__AIM__
Copy the lines below exactly, starting with the line that contains "How do I perform: Open" and continuing through the last line, both ends included. Leave the pictures out.

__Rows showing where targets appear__
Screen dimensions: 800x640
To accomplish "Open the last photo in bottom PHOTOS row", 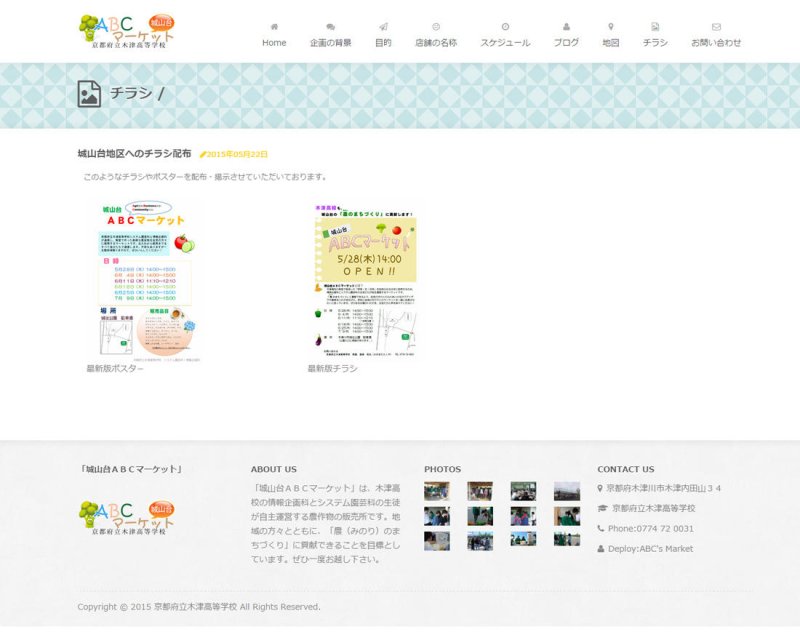I will 567,539.
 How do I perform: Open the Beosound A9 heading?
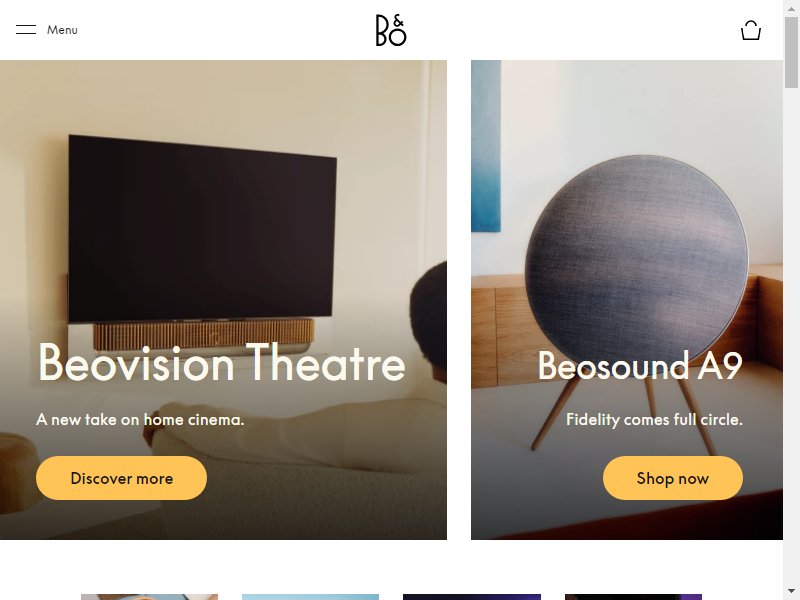coord(640,365)
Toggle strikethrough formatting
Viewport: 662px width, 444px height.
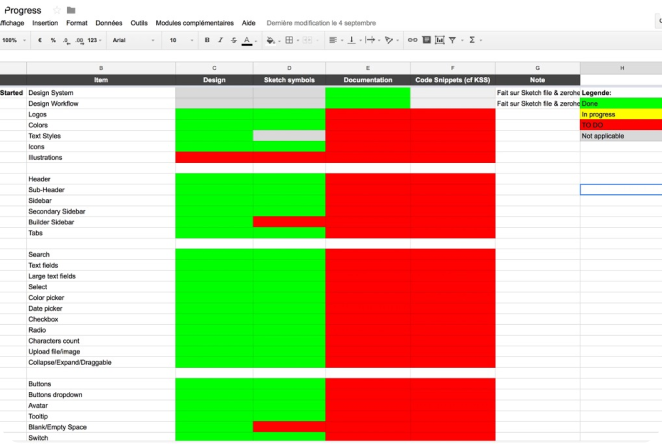[x=233, y=40]
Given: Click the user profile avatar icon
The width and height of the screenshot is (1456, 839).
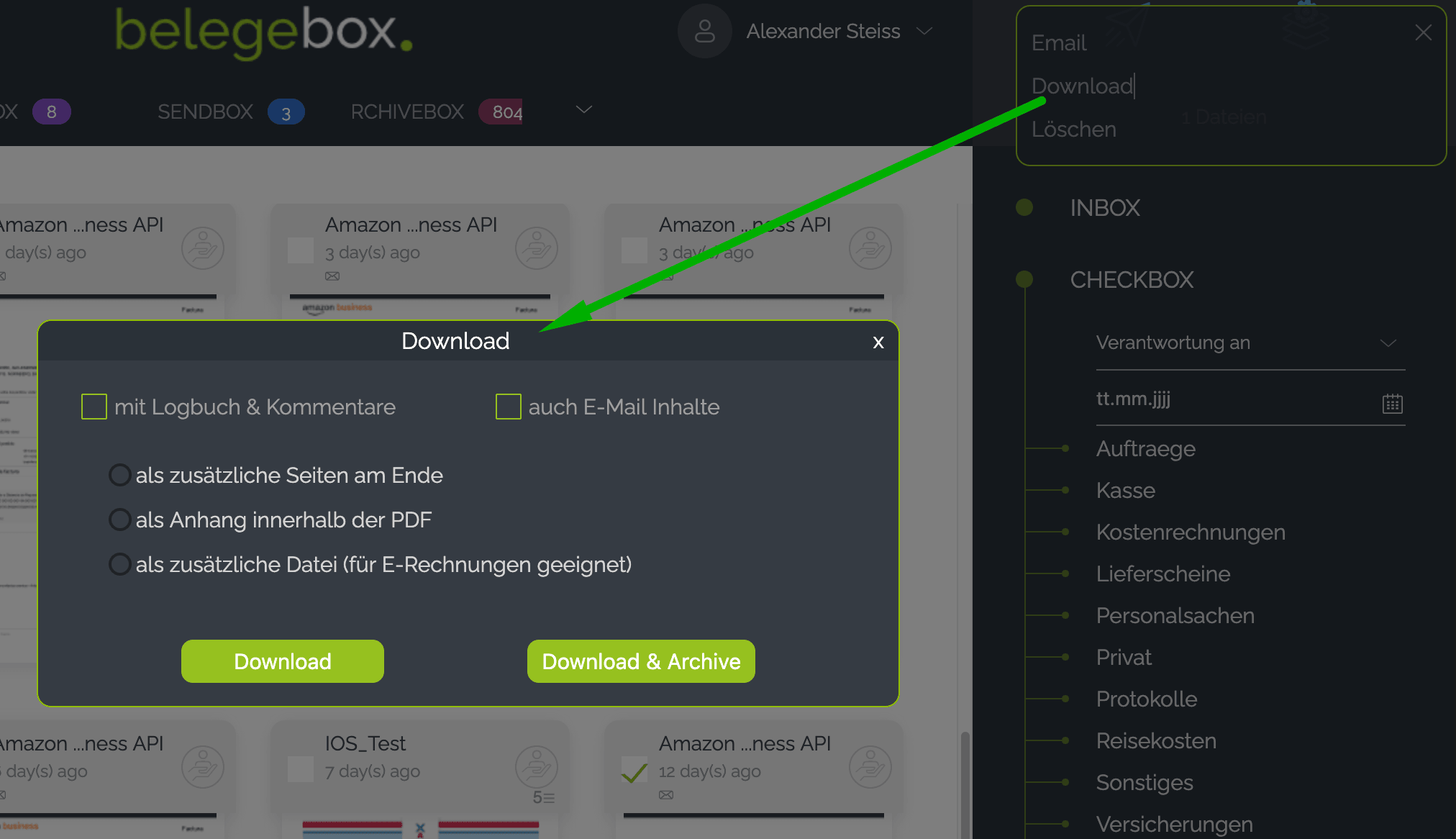Looking at the screenshot, I should pos(704,32).
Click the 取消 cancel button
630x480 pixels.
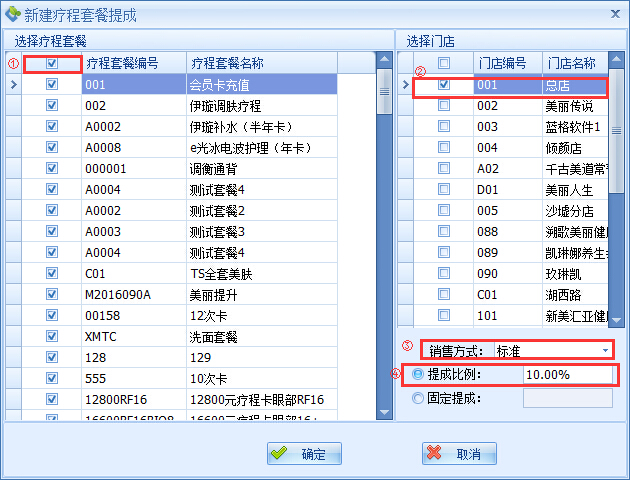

__ANSWER FOR THIS EXERCISE__
 How do I perform: Open the Beosound A9 heading?
coord(640,365)
Toggle strikethrough formatting
Viewport: 662px width, 444px height.
[x=233, y=40]
Given: Click the user profile avatar icon
The width and height of the screenshot is (1456, 839).
Looking at the screenshot, I should pos(704,32).
Click the 取消 cancel button
630x480 pixels.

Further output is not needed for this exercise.